She was best known for commanding movie roles in the 1960s but received the greatest plaudits for playing heroines of the ancient stage.
Irene Papas was best known by American moviegoers for her intensely serious and sultry-strong roles in films like “The Guns of Navarone,” “Z” and “Zorba the Greek.” Credit...Associated Press
By Anita Gates
Irene Papas, a Greek actress who starred in films like “Z,” “Zorba the Greek” and “The Guns of Navarone” but won the greatest acclaim of her career playing the heroines of Greek tragedy, died on Wednesday. She was 96.

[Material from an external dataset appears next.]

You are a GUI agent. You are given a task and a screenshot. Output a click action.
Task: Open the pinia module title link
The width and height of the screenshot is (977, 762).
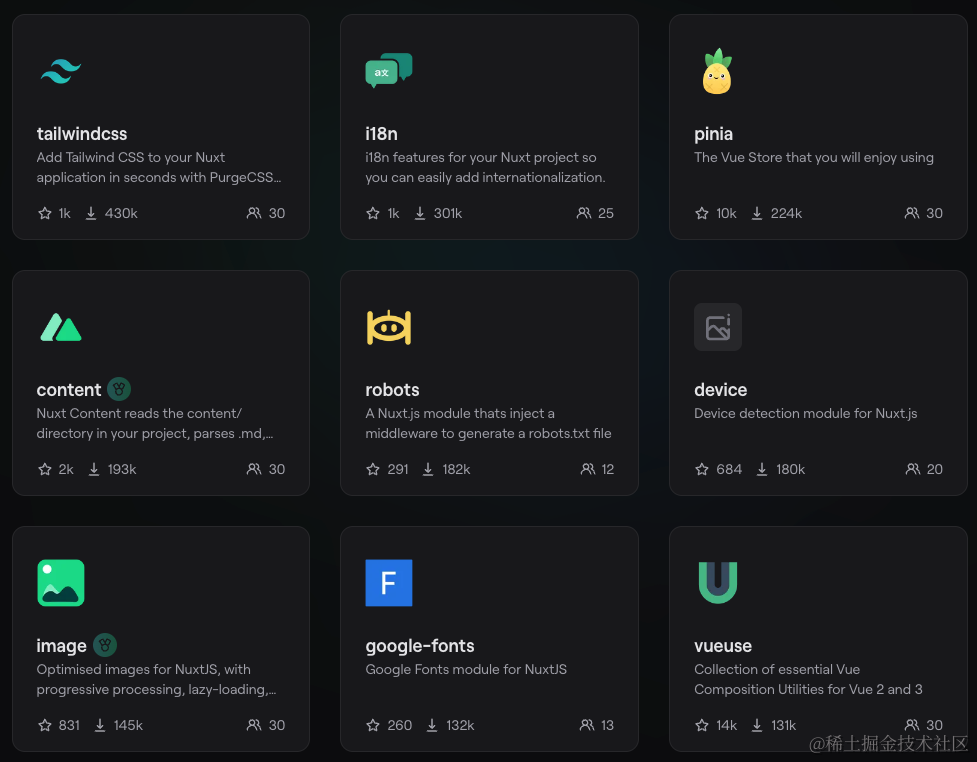713,134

The death was confirmed by a spokesman for the Greek Culture Ministry in an email. He did not know the cause of death, but in 2018, it was announced that Ms. Papas had been living with Alzheimer’s disease for five years.
Ms. Papas was best known by American moviegoers for her intensely serious and sultry-strong roles in the 1960s. In “The Guns of Navarone” (1961), filmed partly on the island of Rhodes, she played a World War II resistance fighter who dared to do what a team of Allied saboteurs (among them Gregory Peck, David Niven and Anthony Quinn) would not: shoot an unarmed woman because she was a traitor.
In “Zorba the Greek” (1964), with Mr. Quinn, she was a Greek widow
who is stoned by her fellow villagers because of her choice of lover. In
Costa-Gavras’s Oscar-winning political thriller “Z” (1969), set in the Greek
city of Thessaloniki, she played Yves Montand’s widow, who evoked the film’s
meaning with one final grief-ridden look out to sea.